WHAT IS REQUIRED: Read the records and gather each line that includes "Open".

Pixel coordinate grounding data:
——————
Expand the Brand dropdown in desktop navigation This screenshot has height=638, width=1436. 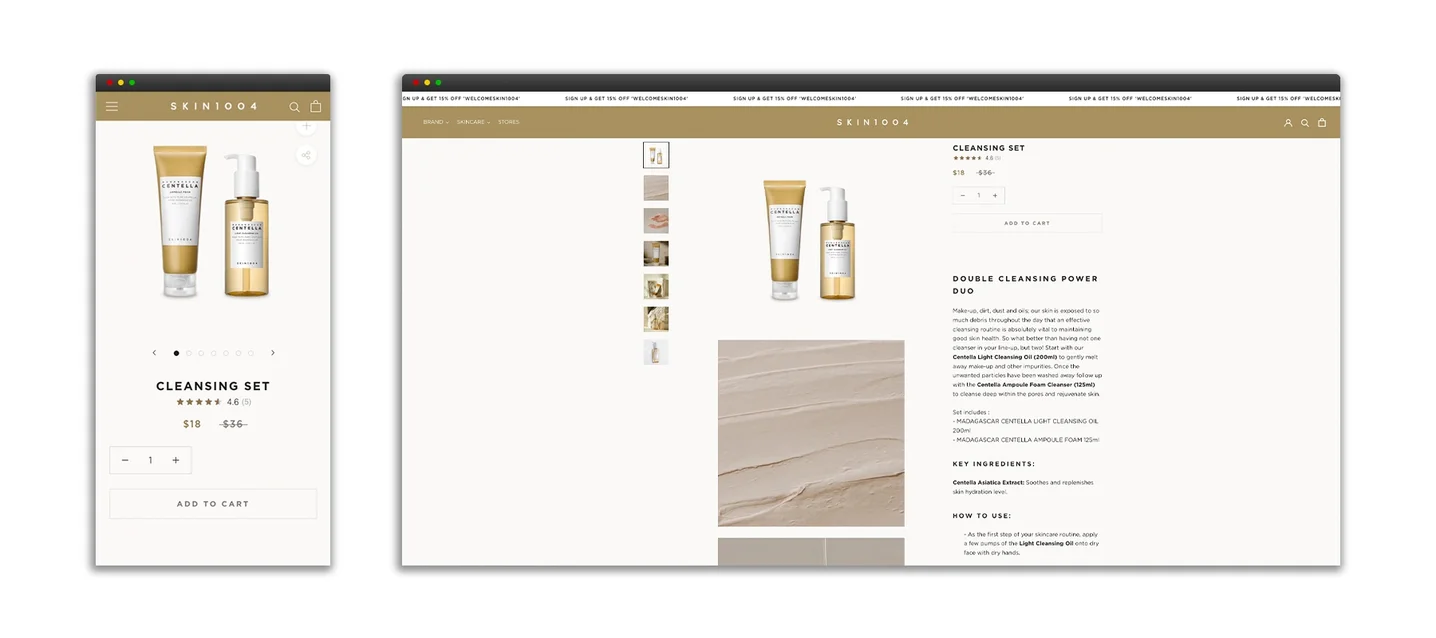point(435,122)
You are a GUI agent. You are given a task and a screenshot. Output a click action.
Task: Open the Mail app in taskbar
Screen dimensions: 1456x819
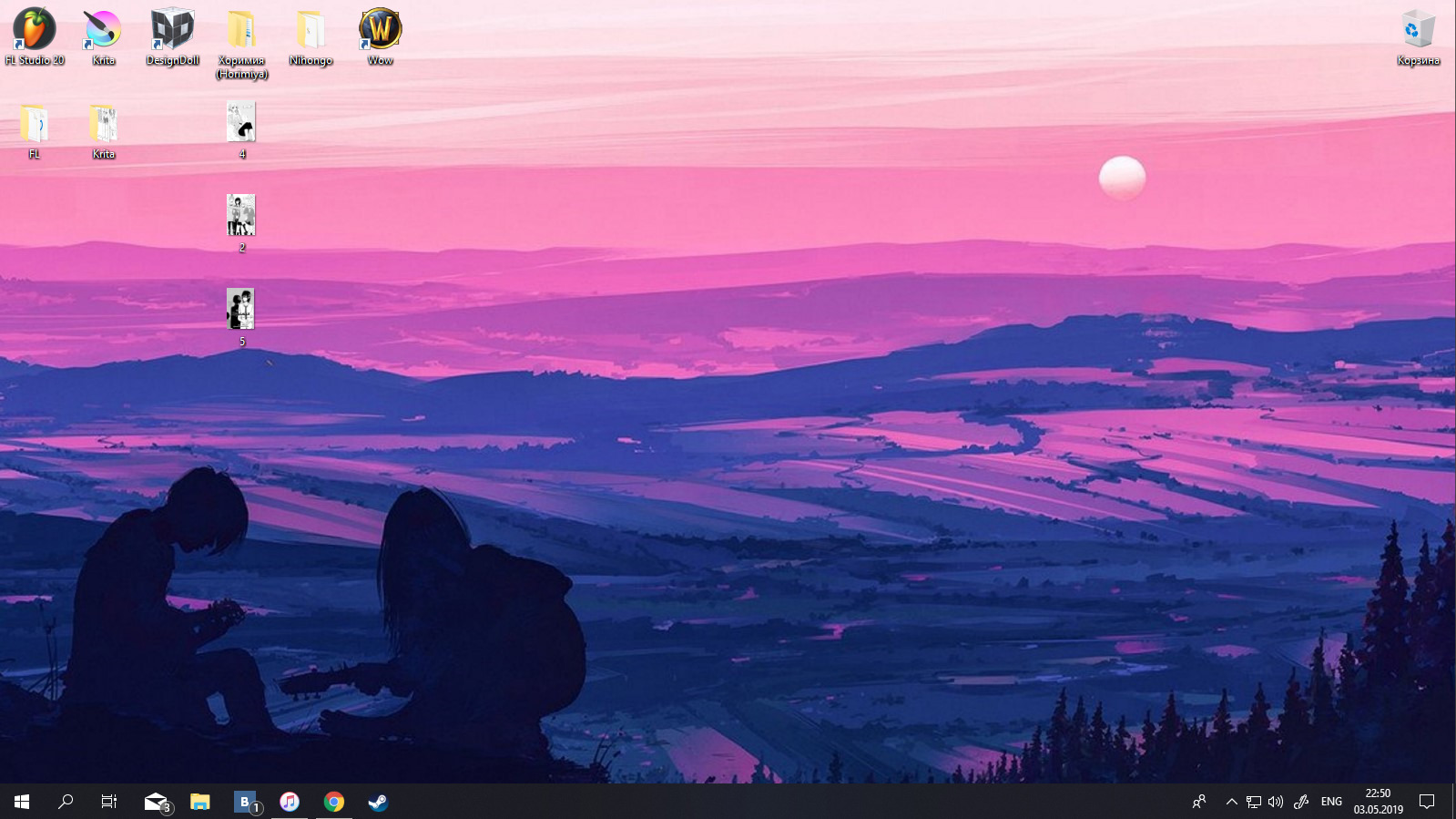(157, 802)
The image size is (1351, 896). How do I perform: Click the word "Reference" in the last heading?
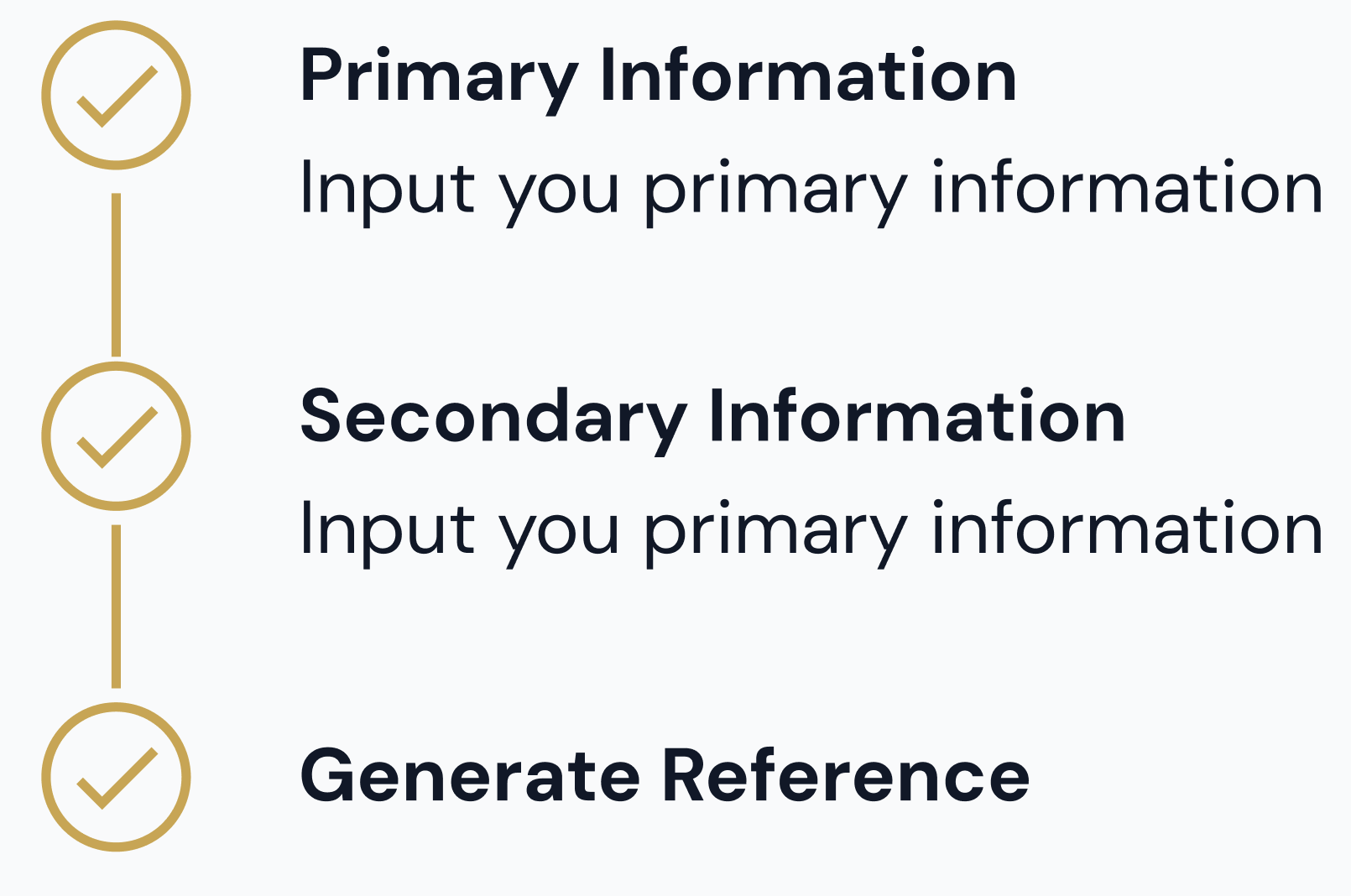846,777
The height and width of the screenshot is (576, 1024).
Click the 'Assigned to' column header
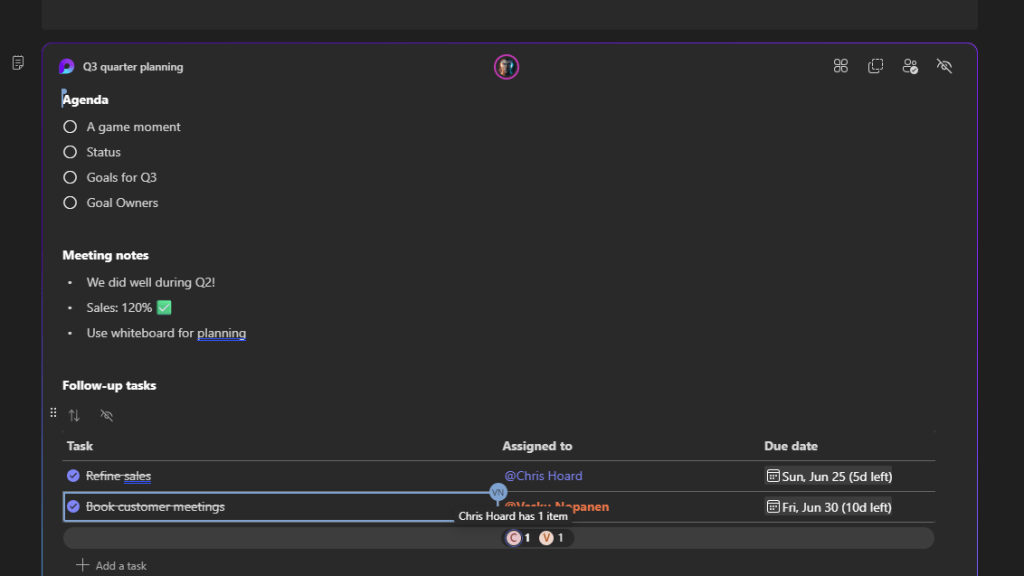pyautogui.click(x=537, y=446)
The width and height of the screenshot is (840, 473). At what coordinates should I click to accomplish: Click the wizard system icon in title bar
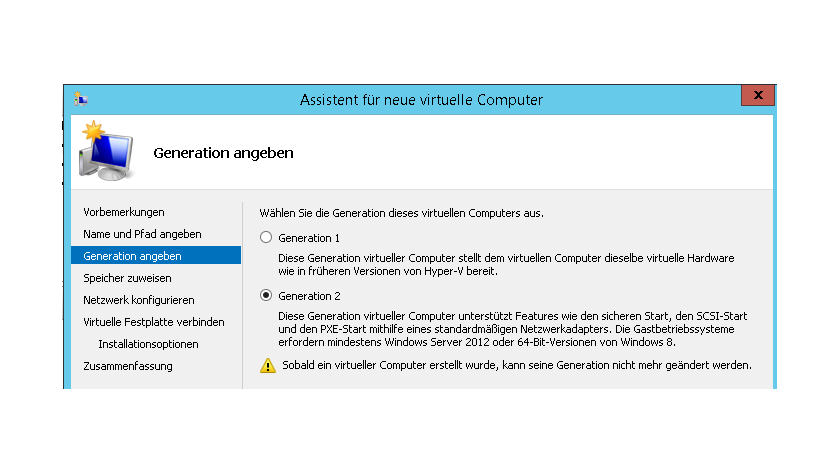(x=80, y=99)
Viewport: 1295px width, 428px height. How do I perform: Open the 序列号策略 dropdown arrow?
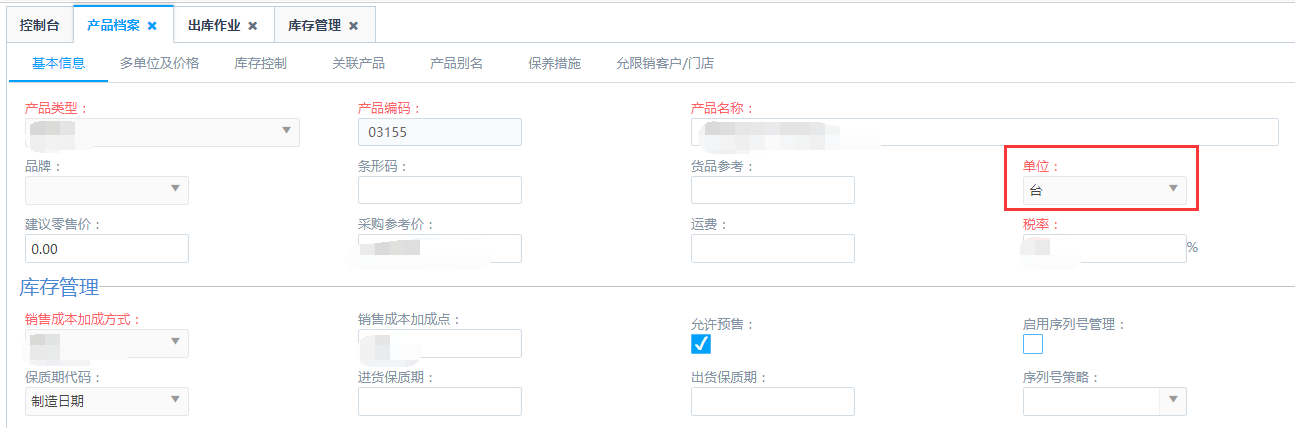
——————
OUTPUT:
Task: Open the Mail app in taskbar
Viewport: 1295px width, 428px height. How do I perform: Open the 序列号策略 dropdown arrow?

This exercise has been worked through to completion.